§ EXCERPTED DATA:

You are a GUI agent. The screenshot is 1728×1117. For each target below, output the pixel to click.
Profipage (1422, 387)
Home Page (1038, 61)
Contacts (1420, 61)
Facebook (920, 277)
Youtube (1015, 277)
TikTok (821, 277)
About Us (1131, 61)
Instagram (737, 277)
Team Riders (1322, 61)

§ EXERCISE INSTRUCTIONS:
All lines from the one that holds "Contacts (1420, 61)" to the end of the entries above must be transcribed exactly, both ends included, and no others.

§ ANSWER TO THIS TASK:
Contacts (1420, 61)
Facebook (920, 277)
Youtube (1015, 277)
TikTok (821, 277)
About Us (1131, 61)
Instagram (737, 277)
Team Riders (1322, 61)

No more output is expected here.